■ SET PROBLEM:
Continue the blog post about chastity and time out of the cage, picking up after its last sentence.

— Begin PASSAGE SHOWN —

ML has yet to re-attempt a long lockup time, but I have a feeling it’s coming soon. The question is whether or not I am looking forward to it, also. With the caveat of saying that I love absolutely everything we do, I’m not sure if I’d rather have my dick out or locked away at certain times.

Sometimes it feels like I’m just torturing myself by hoping for time out of the cage. After all, I know I’m not going to get an orgasm no matter what attention my cock gets, so it’s just going to end up as one big frustrating tease. Sometimes I wonder if I’m better off staying in the cage until My Lady wants to use me.

But then I remember how damn good My Lady’s pussy feels on my cock.

It really is amazing, and totally worth the frustration of being repeatedly denied. I am very lucky that ML feels the same way about me, instead of only wanting me out of the cage to torment me… although, sometimes, that is her goal for releasing me.

No no no, I didn’t mean it THAT way! Still 100% straight here. Not that there’s anything wrong with people who are into different things, I just don’t want there to be any confusion.

(Ok, maybe I wanted a little confusion so you’d click on the link, but now that you’re here…)

— End PASSAGE SHOWN —
— Begin DATA LINES —

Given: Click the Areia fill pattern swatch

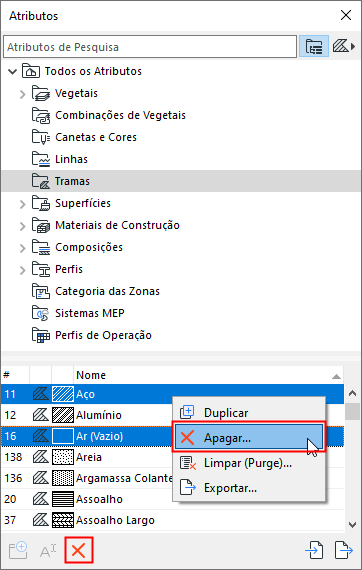Looking at the screenshot, I should click(x=63, y=457).
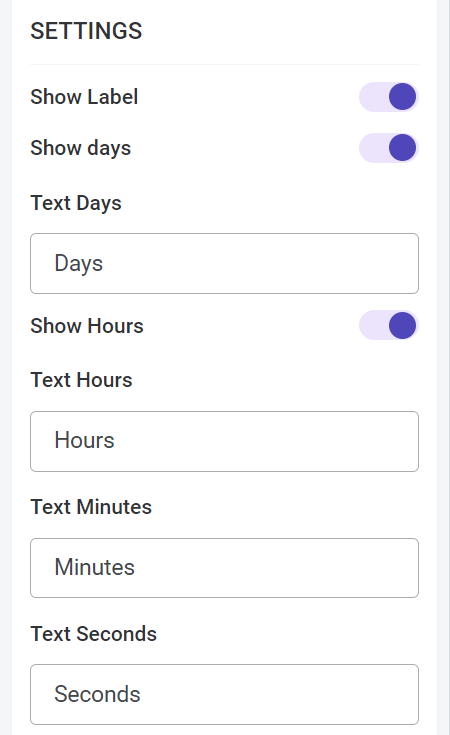Click into the Text Hours input box

[225, 441]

— End DATA LINES —

■ THE RESULT:
What I mean to say is this: a good portion of guys who get deep into chastity start to say things like “I prefer to be locked than unlocked.” I can understand this feeling totally. I feel wonderful when I’m locked and controlled by My Lady. The cage is comfortable and has become part of my life now. It’s natural to me. In fact, the times (few and far between) than I’ve been able to be out and about in the world without the cage on (like this very moment), sometimes I forget that I’m not wearing the cage; I’m surprised when I go to use the restroom and my uncaged cock springs out of my underwear… “Oh yeah, I forgot!” 🙂

So, yes, I fully enjoy the fact that my cock is locked up and completely at the mercy of My Lady. However, I must admit that I also enjoy the times where I’m allowed to “roam free” as it were. ML has been letting me out quite often during the past week, getting her “fill” of my cock (pun intended) whenever she can. And it’s really hitting me just how much I enjoy having a big cock.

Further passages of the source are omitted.